> QUESTIONS ON THE MATERIAL
• a. List every tzolk'in date named in the passage on the Dresden Codex eclipse table.
• b. In the passage on the Dresden Codex eclipse table, where in the codex is the 755 AD entry date found?
• c. Carry on the passage about the Dresden Codex eclipse table from its last sentence.

A new moon did occur on this date. However, this could not have been the entry date used by scribes who consulted the Dresden Codex to predict eclipses.  755 AD  is 500 years earlier than the date on which the Codex was written.

Thus it is usually assumed that a later 12 Lamat that also fell on a new moon was the practical base date for eclipse predictions.

The 755 AD entry date is found in the last two columns of glyphs on page 52a. There are actually four long count numbers here, two are included in each column, intertwined in red and black. The second column date in black is 12 Lamat. 

The number in red is 1 Akbal, just 15 days later. The black number in the first column is almost certainly intended to be 3 Etz'nab, 30 days later than 12 Lamat. (It actually reads  3 Etz'nab, but this long count does not reach a tzolk'in date of  3 Etz'nab.The winal coefficient must be 11, rather 10, to reach 3 Etz'nab).  12 Lamat  date is apparently the principal entry point into the table.  Since this date was close to the time of a new moon, the tzolk'in dates in the table thus predict solar eclipses.

Most students of the table interpret the second and third dates as secondary entry points used concurrently with 12 Lamat.  The second long count date provides a entry point that occurs near the time of a full moon. The table will count from this date to lunar eclipse warning stations 15 days after the tzolk'in dates in the table.

The third date falls on the next new moon, and is presumably a secondary entry point for predicting solar eclipses. (8)

If the primary entry point is at the node, the secondary solar eclipse predicting entry point will not supply as many successful predictions as the primary entry point. For this reason, Teeple(9) and Lounsbury(10) rejected the notion that the second and third dates function as concurrent entry points.  However, in 755 AD, the node was closer to the lunar eclipse predicting entry date than to the 12 Lamatentry date.

> PROVIDED DATA
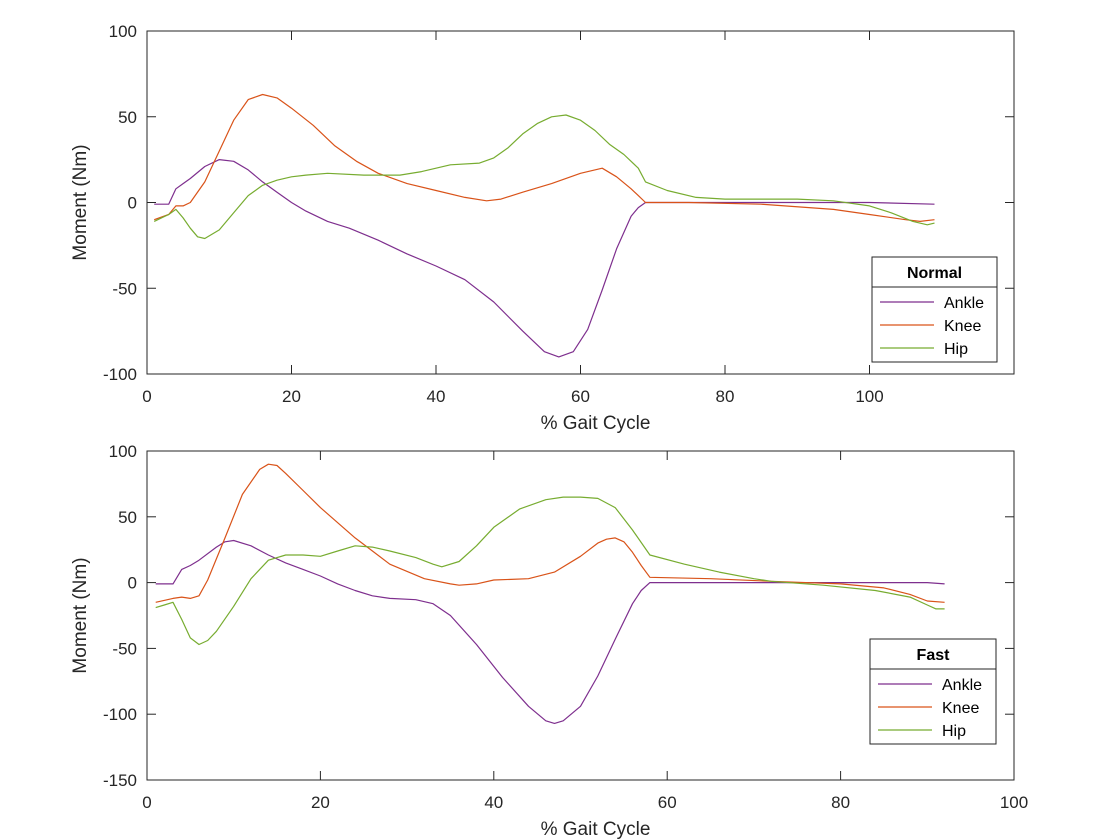 Image resolution: width=1120 pixels, height=840 pixels. Describe the element at coordinates (934, 274) in the screenshot. I see `legend-title: Normal` at that location.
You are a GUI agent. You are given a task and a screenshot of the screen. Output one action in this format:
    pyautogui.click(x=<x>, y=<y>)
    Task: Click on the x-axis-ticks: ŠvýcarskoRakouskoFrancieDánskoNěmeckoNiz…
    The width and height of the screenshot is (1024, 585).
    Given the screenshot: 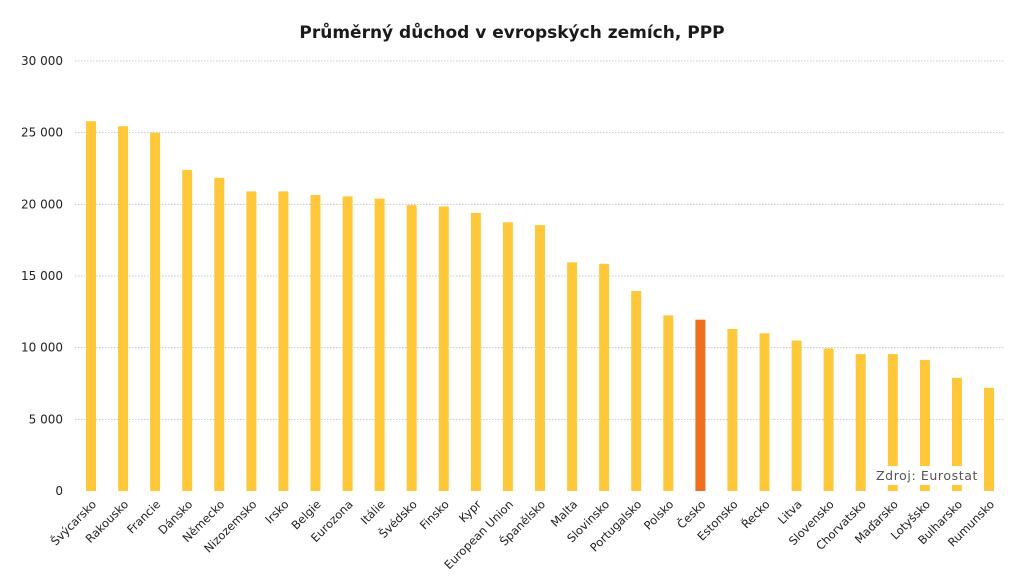 What is the action you would take?
    pyautogui.click(x=522, y=534)
    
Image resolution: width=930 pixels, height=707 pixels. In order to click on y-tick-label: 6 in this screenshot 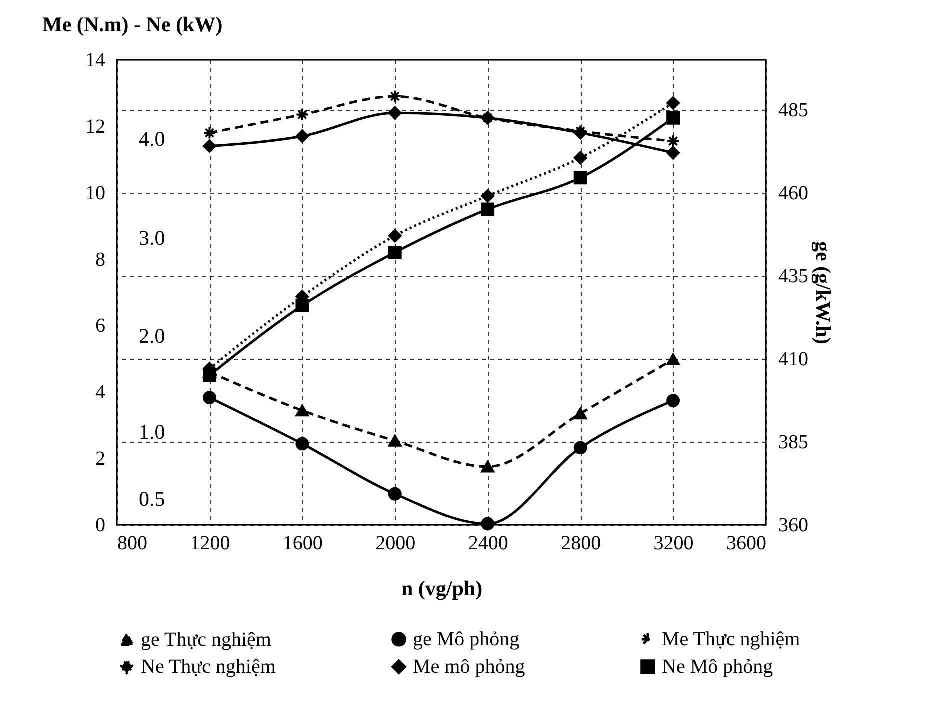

> SOLVED PROBLEMS
• a. 12 Lamat, 1 Akbal, 3 Etz'nab

• b. In the last two columns of glyphs on page 52a.

• c.
Thus eclipses were possible at warning dates counted from either of the solar eclipse entry dates. While this increases the number of  warning dates without eclipses, it is likely that failure to predict an eclipse was a more serious matter than predicting one that did not occur.  It should also be noted that even an entry at the node will predict more eclipses that are not visible in the Yucatan than visible eclipses.

The fourth long count on page 52a (the red number in the first column) contains an error that cannot be easily corrected. The count does not reach the 7 Lamat tzolk'in date written below it.

The function of this number is unknown.


More about the classical base date 12 Lamat (12 November 755 AD) may have been the base date of a Classical predecessor to the Dresden eclipse table. If it was used as a practical entry date into the table,  the date must have been a new moon within 18 days of a node passage. In fact, new moon occurred near mid-day in the Yucatan on 12 November 755.

The moon passed through the node about two weeks later, near the time of the 1 Akbal lunar eclipse entry date,  and a lunar eclipse occurred near this date.  A partial solar eclipse followed a month later, near the 3 Etz'nab secondary solar eclipse entry date.

Neither of these eclipses were visible in the Yucatan, but this does not diminish the utility of the table as a warning system pointing to possible eclipses at later dates. It might also be noted that a total lunar eclipse was visible in the Yucatan 177 days earlier than the lunar eclipse predicting 1 Akbal entry date.

Harvey and Victoria Bricker have shown that all 77 solar eclipses (including many not visible in the Yucatan) in the 33 year run of the table from 12 Lamat occurred within two days of the warning stations counted from the primary or secondary solar eclipse predicting entry dates(11).

Aveni has shown that the lunar eclipse entry date works almost as well. 51 of the 69 lunar eclipses in the 33 year life of the table are within one day of warning stations.(12)

Except as otherwise noted, the "85" version of the GMT correlation between the Maya long count and the Gregorian calendar is used here. This places the "zero" long count on 13 Aug 3114 BC. However, the "83" version, which places the beginning of the count on 11 August is preferred by many Mayanists. The "84" version which begins the count on 12 August was once widely accepted, but has fallen into disfavour. 

The mean error in predicting solar eclipses if the "85" correlation is used is only .08 days. However, the Brickers prefer the "83" correlation, which makes the mean error 1.92 days. Nevertheless, the choice of correlation may not be as critical as it might seem in interpreting Maya astronomical tables. For example, new moon occurred near noon 12 November 755, 12 Lamat according to the "85" correlation.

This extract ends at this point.